Below are entries; copy exactly the lines from the one with "You are a GUI" through the one with "1456x819 pixels.", both included, and leave out the rest.

**EXCERPTED DATA:**
********

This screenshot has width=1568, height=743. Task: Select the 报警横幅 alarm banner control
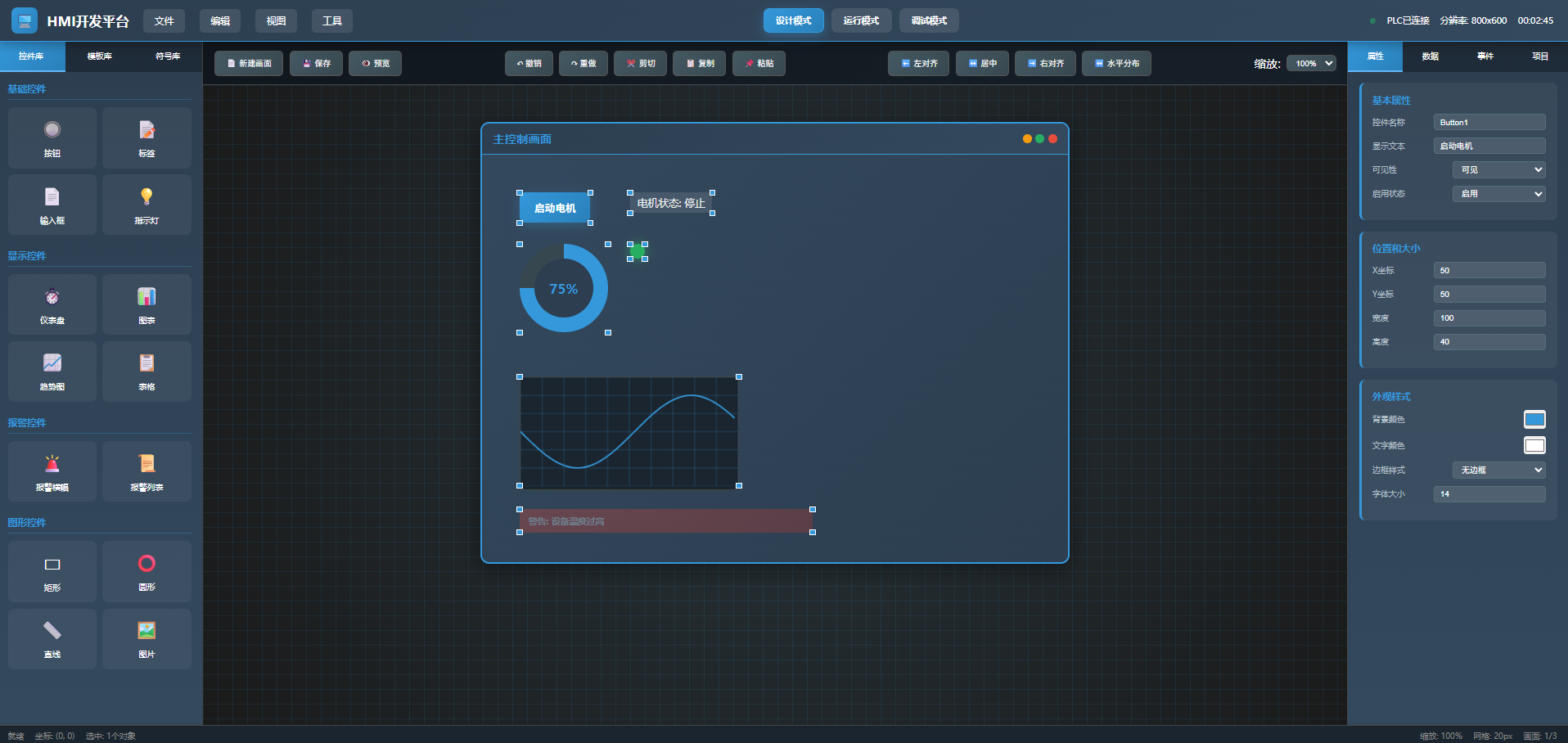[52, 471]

********

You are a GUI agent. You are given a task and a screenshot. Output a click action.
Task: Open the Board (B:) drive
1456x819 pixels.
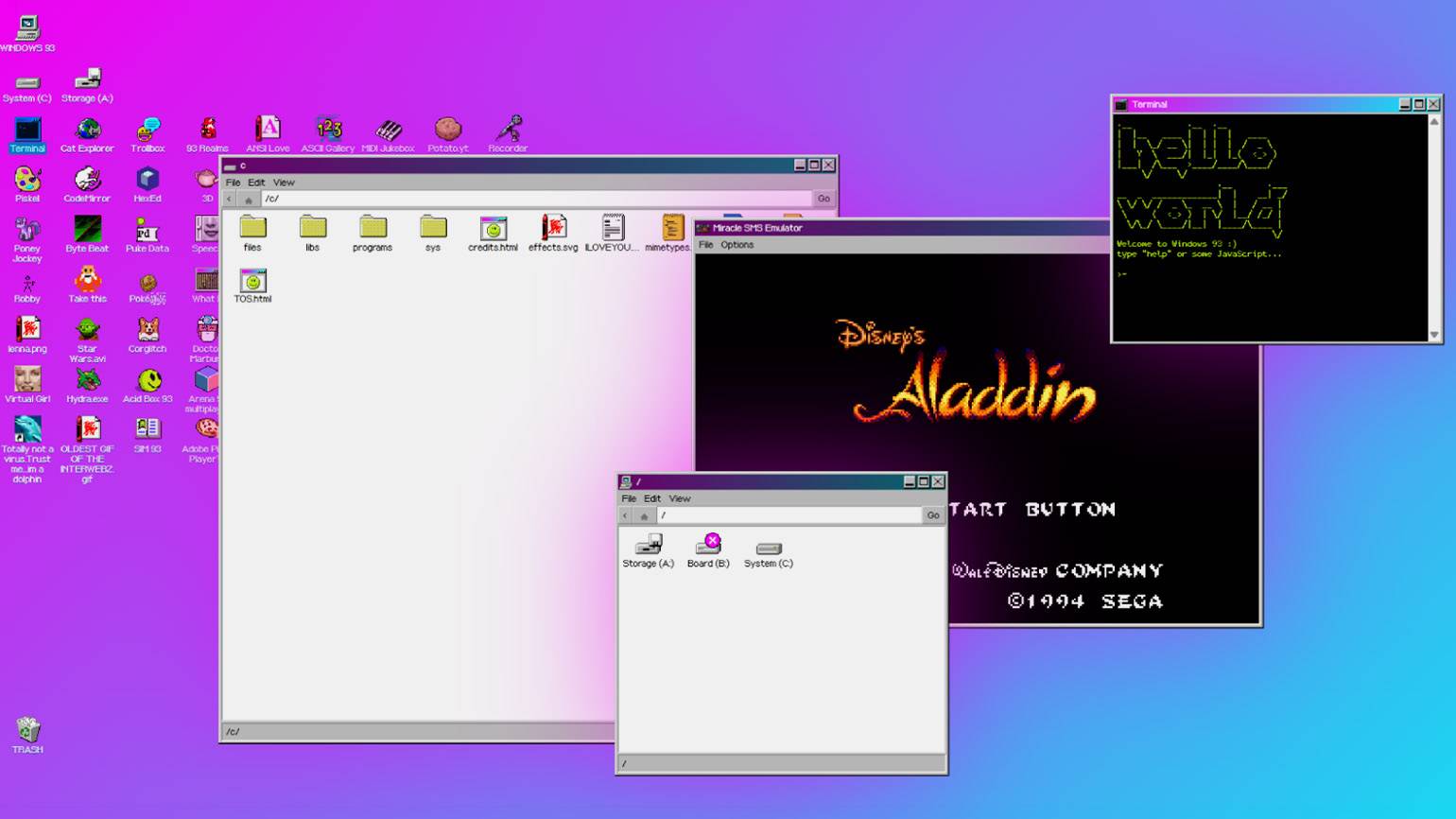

********

**ANSWER BOX:**
You are a GUI agent. You are given a task and a screenshot. Output a click action.
Task: Open the Board (B:) drive
1456x819 pixels.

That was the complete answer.